_Exercise goal:_ Below are entries; copy exactly the lines from the one with "Task: Open the UOM field dropdown" through the one with "Given: Tap the Bayern badge inside the avatar", both included, and leave out the rest.

_The data:_
##############################

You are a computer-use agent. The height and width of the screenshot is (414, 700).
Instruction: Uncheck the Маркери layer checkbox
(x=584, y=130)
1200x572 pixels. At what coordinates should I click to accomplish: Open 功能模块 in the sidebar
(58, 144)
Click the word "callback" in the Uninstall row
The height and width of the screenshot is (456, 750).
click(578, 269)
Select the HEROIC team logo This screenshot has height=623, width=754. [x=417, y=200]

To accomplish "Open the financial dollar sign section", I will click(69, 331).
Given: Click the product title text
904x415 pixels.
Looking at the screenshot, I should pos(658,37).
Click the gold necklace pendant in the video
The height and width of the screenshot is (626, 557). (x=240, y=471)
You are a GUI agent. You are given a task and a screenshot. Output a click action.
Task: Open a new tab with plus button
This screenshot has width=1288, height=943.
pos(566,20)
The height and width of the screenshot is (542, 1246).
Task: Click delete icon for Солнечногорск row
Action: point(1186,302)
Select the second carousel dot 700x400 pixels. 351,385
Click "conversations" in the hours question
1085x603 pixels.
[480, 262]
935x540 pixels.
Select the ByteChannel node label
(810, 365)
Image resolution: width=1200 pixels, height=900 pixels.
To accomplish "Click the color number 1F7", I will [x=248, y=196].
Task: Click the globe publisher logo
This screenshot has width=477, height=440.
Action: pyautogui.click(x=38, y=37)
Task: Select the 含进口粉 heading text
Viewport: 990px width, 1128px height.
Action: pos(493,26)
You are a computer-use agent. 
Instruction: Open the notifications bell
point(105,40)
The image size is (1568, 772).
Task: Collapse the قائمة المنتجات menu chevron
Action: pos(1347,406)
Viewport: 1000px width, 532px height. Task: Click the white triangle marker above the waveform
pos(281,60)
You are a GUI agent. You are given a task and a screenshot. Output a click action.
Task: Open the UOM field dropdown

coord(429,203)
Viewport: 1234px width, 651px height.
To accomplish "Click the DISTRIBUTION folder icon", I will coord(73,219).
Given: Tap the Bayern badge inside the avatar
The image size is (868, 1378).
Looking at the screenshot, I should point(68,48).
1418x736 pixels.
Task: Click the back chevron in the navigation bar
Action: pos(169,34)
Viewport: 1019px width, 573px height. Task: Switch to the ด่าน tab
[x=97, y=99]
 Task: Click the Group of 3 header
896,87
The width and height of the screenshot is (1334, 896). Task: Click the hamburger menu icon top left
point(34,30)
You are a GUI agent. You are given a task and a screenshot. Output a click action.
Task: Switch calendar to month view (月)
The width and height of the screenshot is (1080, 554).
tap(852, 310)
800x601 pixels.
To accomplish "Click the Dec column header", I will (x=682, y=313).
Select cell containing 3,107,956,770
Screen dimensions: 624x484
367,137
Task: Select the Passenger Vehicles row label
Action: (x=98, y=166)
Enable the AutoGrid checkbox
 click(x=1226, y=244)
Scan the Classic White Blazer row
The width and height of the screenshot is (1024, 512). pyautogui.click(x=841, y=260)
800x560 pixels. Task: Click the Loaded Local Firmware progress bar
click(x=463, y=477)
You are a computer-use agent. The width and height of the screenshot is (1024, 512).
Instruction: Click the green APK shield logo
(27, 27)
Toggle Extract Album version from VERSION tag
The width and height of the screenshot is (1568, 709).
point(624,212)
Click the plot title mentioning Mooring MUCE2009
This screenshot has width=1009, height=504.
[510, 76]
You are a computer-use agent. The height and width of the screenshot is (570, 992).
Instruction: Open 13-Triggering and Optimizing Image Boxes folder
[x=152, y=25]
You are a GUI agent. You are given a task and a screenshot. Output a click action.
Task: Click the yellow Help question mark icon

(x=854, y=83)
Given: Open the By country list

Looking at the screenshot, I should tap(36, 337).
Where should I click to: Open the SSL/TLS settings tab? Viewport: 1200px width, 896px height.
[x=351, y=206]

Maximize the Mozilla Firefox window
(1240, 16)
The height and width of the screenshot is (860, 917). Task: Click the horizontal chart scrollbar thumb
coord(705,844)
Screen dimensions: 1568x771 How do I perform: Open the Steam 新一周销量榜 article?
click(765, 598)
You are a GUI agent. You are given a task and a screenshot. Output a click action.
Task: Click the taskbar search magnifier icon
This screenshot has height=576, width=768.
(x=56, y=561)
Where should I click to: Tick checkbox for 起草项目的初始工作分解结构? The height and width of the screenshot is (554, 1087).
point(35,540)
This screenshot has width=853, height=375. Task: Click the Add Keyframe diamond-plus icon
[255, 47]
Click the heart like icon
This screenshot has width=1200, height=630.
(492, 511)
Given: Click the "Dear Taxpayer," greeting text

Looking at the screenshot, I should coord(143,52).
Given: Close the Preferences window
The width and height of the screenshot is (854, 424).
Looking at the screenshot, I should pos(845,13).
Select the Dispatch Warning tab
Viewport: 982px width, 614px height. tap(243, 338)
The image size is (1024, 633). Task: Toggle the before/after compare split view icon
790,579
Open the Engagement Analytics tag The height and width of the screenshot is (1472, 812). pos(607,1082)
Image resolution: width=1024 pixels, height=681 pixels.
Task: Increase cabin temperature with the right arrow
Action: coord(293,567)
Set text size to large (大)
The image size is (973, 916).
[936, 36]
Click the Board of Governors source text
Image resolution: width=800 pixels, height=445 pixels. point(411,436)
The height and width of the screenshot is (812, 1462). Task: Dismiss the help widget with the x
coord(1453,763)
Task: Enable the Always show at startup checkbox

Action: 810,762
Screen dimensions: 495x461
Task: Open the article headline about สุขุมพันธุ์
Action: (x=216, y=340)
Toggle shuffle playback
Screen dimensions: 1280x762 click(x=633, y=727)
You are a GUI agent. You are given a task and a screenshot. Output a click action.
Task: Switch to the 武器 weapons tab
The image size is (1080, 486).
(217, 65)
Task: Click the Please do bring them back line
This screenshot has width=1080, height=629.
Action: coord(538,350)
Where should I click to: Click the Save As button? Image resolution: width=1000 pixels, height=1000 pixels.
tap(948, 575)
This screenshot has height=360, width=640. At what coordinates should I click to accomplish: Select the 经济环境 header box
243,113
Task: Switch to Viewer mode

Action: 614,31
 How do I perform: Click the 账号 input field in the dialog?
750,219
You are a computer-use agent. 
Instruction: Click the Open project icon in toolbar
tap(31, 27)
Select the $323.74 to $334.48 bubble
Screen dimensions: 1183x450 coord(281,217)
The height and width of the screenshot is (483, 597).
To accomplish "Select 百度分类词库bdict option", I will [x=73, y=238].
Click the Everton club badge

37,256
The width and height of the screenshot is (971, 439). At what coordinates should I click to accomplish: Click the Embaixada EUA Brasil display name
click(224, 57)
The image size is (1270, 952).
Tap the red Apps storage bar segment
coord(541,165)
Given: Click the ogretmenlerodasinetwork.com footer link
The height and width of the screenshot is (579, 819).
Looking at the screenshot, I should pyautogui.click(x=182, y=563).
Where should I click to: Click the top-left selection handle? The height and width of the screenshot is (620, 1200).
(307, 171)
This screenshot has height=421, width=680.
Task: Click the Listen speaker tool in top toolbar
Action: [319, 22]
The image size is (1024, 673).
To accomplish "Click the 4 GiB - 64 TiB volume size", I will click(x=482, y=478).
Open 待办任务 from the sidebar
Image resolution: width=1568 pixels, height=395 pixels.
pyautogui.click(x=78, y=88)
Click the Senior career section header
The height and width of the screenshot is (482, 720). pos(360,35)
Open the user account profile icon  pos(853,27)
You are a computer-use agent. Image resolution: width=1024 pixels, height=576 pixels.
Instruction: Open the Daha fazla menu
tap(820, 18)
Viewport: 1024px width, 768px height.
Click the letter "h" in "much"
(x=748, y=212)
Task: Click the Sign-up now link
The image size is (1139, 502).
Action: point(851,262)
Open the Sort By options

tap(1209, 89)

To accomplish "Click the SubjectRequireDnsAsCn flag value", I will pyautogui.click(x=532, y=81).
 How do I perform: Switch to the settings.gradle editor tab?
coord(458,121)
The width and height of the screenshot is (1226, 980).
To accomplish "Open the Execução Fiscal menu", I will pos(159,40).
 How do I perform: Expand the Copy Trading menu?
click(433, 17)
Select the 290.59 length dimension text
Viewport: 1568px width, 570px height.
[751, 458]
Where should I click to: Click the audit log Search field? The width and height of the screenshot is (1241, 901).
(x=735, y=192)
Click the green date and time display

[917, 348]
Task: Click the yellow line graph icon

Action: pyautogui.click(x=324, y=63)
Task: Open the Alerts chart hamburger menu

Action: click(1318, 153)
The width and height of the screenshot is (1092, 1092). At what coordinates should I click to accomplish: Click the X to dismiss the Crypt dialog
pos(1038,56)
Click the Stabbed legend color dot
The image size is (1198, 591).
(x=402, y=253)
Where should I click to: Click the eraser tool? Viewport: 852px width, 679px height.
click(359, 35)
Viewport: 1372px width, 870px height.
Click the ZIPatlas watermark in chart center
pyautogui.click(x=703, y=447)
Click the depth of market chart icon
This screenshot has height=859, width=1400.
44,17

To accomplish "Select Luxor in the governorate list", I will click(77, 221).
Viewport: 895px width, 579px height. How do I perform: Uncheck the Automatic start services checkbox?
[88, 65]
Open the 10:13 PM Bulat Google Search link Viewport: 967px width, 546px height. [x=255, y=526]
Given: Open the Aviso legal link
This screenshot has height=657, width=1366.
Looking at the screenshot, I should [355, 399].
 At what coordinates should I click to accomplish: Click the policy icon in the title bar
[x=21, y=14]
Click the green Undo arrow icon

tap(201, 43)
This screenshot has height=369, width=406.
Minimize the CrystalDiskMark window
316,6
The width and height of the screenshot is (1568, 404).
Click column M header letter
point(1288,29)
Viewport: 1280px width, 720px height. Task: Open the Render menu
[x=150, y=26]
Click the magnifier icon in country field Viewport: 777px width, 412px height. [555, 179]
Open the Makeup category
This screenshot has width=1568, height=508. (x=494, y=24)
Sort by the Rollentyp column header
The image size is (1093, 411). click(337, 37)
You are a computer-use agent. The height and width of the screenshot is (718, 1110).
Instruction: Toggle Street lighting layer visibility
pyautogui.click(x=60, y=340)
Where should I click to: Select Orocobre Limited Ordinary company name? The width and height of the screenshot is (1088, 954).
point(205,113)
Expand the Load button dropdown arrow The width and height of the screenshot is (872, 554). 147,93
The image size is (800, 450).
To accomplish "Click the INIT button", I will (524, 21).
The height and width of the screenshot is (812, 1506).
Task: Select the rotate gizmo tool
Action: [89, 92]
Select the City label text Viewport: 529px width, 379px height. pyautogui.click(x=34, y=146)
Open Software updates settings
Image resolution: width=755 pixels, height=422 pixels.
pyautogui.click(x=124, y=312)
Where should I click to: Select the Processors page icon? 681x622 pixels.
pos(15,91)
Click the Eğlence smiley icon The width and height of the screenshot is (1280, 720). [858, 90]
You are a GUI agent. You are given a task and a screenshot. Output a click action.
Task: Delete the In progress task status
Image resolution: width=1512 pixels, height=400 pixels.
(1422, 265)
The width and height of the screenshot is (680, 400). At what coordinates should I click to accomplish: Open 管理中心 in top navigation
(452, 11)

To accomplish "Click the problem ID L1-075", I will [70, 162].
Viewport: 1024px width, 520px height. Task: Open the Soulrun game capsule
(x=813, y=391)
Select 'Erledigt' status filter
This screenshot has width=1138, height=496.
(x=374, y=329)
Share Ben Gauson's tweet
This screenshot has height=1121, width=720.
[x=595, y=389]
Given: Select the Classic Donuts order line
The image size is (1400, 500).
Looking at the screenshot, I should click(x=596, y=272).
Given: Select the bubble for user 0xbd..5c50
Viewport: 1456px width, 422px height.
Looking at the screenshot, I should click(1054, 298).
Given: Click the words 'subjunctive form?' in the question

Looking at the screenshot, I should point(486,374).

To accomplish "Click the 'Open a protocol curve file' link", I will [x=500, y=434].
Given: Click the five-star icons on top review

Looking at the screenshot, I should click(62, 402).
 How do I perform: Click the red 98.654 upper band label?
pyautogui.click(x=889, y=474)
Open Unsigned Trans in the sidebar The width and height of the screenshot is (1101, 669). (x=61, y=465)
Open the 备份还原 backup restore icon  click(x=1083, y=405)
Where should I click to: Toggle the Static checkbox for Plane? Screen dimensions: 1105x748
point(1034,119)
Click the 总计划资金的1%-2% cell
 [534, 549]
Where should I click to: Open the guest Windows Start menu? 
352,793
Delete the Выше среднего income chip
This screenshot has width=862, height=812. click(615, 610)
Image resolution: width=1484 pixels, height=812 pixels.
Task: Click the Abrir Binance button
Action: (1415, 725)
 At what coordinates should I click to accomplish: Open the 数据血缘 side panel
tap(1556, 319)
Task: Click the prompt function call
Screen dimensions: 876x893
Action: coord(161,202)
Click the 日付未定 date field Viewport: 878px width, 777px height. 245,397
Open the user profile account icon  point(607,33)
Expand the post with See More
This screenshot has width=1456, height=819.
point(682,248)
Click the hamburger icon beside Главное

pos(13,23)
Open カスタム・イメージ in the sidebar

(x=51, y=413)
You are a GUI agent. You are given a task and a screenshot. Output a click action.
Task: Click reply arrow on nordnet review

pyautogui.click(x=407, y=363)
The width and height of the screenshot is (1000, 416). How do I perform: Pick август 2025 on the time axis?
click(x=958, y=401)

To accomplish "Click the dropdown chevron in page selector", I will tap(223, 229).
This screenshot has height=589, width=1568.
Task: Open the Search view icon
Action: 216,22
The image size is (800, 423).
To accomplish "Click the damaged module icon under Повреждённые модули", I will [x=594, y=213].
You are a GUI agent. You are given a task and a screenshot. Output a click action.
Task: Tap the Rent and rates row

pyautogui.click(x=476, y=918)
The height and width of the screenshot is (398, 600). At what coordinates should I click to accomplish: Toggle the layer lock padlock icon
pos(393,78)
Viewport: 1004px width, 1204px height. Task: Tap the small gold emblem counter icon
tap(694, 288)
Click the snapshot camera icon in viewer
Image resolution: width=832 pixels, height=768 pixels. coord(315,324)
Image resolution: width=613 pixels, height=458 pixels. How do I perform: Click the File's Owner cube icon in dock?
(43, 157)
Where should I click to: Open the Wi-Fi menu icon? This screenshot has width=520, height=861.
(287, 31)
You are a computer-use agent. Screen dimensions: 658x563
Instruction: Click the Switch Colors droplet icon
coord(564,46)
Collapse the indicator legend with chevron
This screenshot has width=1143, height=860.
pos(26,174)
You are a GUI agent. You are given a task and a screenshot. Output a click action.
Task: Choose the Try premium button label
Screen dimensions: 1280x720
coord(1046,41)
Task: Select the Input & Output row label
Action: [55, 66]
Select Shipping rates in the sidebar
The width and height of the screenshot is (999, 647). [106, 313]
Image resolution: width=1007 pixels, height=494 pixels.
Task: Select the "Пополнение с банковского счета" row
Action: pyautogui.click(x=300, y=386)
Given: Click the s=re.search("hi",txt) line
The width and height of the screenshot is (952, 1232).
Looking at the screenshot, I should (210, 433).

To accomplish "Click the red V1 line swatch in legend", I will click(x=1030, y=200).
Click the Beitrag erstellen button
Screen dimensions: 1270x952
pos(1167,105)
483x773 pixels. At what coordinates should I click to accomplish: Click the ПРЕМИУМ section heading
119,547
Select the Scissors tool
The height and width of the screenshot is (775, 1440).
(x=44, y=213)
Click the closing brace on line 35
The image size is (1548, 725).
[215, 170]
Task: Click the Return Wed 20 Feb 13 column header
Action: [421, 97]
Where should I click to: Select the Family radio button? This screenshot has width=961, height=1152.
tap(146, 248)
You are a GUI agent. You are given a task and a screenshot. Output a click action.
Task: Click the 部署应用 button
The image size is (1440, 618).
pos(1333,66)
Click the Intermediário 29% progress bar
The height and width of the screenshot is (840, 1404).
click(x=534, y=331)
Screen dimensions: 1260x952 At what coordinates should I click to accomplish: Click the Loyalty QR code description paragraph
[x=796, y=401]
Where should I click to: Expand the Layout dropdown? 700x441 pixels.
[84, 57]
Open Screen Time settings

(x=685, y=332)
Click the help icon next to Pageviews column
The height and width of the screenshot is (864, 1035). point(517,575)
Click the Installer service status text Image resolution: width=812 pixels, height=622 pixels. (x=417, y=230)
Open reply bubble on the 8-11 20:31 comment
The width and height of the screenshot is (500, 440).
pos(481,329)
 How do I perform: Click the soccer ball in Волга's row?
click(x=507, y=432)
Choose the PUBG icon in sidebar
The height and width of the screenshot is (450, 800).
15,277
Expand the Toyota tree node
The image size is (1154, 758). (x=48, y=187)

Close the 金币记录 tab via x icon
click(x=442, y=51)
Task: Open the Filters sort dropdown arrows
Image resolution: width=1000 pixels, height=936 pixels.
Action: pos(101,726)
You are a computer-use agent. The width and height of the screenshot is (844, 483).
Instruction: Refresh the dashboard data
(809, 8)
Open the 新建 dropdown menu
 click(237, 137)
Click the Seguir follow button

##############################

_Finished task:_
Task: Open the UOM field dropdown

coord(429,203)
Viewport: 1234px width, 651px height.
To accomplish "Click the DISTRIBUTION folder icon", I will coord(73,219).
Given: Tap the Bayern badge inside the avatar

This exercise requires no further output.